CASCA DE BAOBÁ

Lugares que não esperam que ocupemos

Baobá é uma árvore de regiões semiáridas conhecida pela grande capacidade de armazenamento de água, e que durante a estação de seca deixa suas folhas caírem.

O filme de Mariana Luiza, exibido na Mostra Brasil 1, traz um diálogo de afeto entre duas intimidades, realidades extremas de uma mãe e uma filha. Heloísa é cotista da Universidade Federal do Rio de Janeiro, saiu do Quilombo da Machadinha, no norte fluminense, para ir à capital estudar e tentar outra vida.

Ela quebrou o ciclo que vinha sendo mantido por sua mãe, que ainda trabalha no canavial, e avó (que foi trazida como escrava). Mesmo sendo duas vidas bem diferentes, por meio de Heloísa vemos como suas raízes ainda mostram as relações coloniais e de racismo.

Como essas questões permanecem fortemente, mas como ela própria diz: está “ocupando lugares que não esperam delas”, mas ou já eram delas? O canavial da filha é subir e descer 638 degraus, ser a funcionária que não desiste na loja onde trabalha, uma das poucas negras na universidade.

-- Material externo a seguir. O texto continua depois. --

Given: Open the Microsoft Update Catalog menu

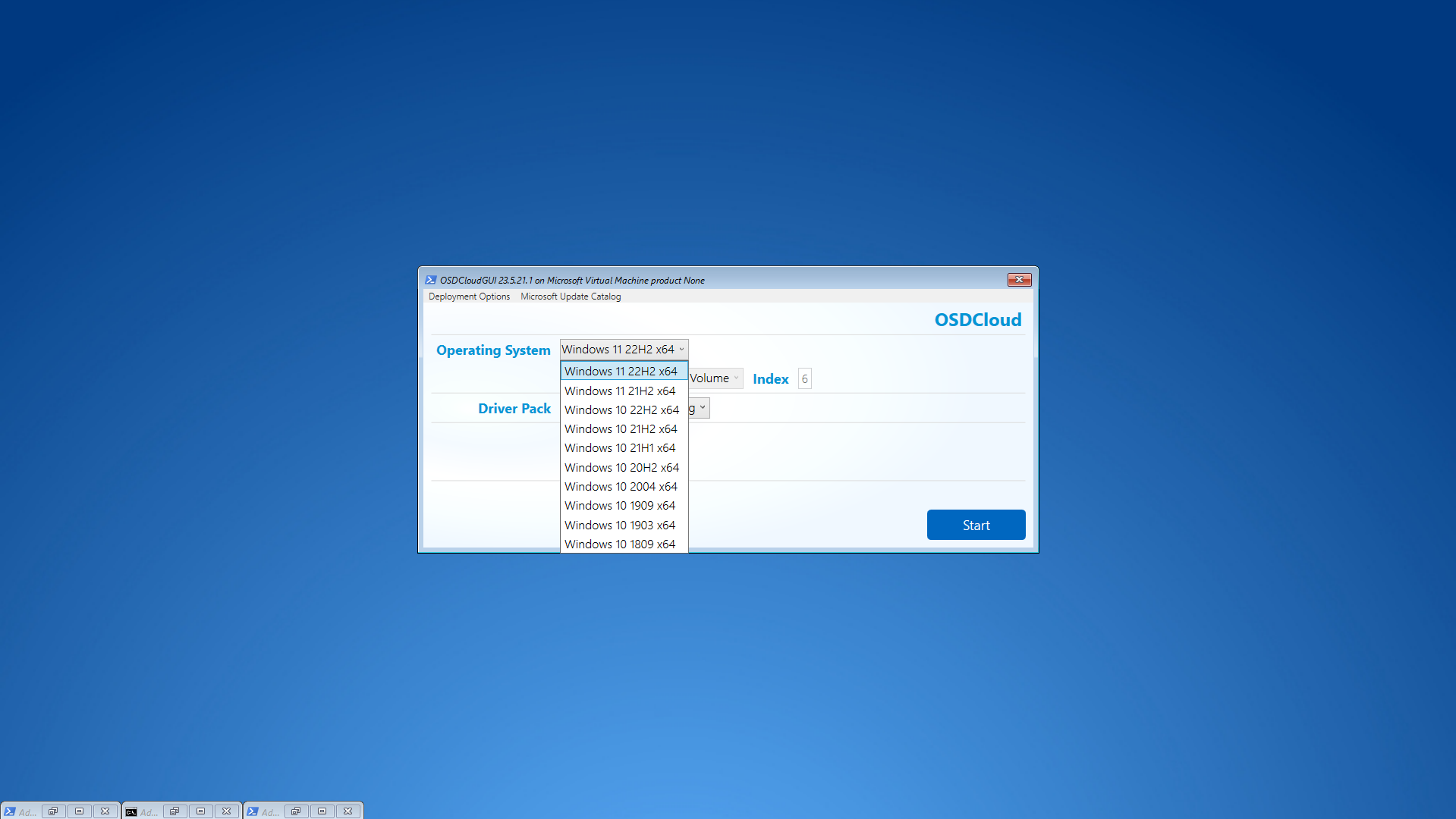Looking at the screenshot, I should [x=571, y=297].
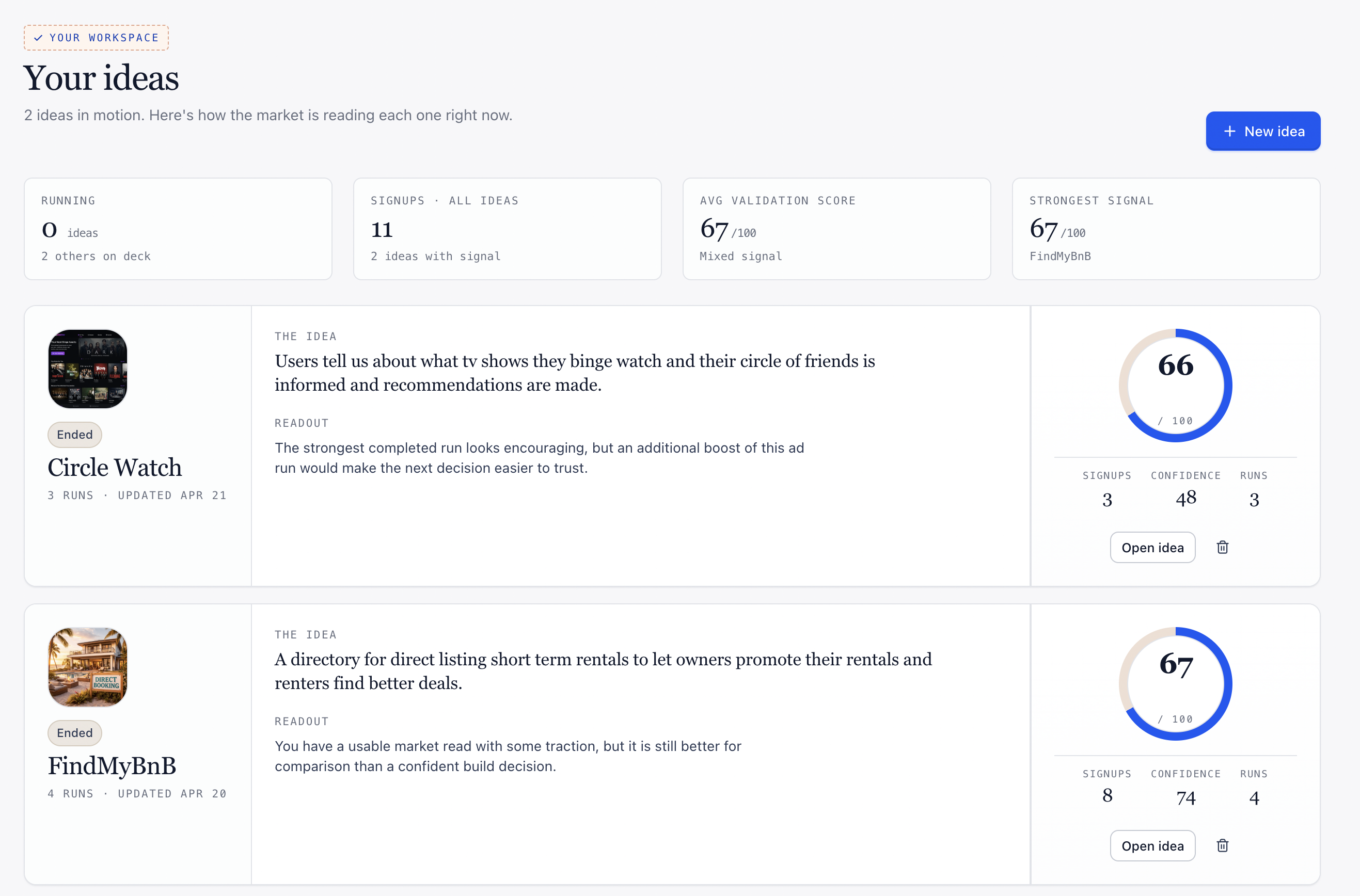Delete the FindMyBnB idea via trash icon
Image resolution: width=1360 pixels, height=896 pixels.
point(1222,846)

A supremacia étnica no ambiente acadêmico é de brancos. Mais de 50% da população brasileira é negra, e onde estão esses negros? Ela é uma das poucas da sala e, como as raízes das árvores, ela se empodera e permanece por cima dos asfaltos sociais.

“Ninguém esquece de onde vem, só finge para continuar vivendo.” A intimidade das duas contagia, por meio de uma música aconchegante; o filme de ficção que parece um documentário é construído pela voz off que lê as cartas entre filha e mãe. O sentimento das duas é igual à cena em que Marília (mãe) vai colocar café e o derruba fora do copo. O sentimento de mães por seus filhos que moram longe, e que extravasa lembranças, reconstrói e fortalece laços.

“Casca de Baobá” transborda simplicidade, saudade e afeto, construído de forma a enfatizar a força dramática da relação entre mãe e filha. A aposta da diretora é falar dessa relação e, em alguns pontos, discutir a questão do racismo e da luta de uma mulher pobre e negra.

No fim, as duas filhas são como o Baobá: armazenam as lágrimas e transbordam sentimento nas estações em que estão juntas.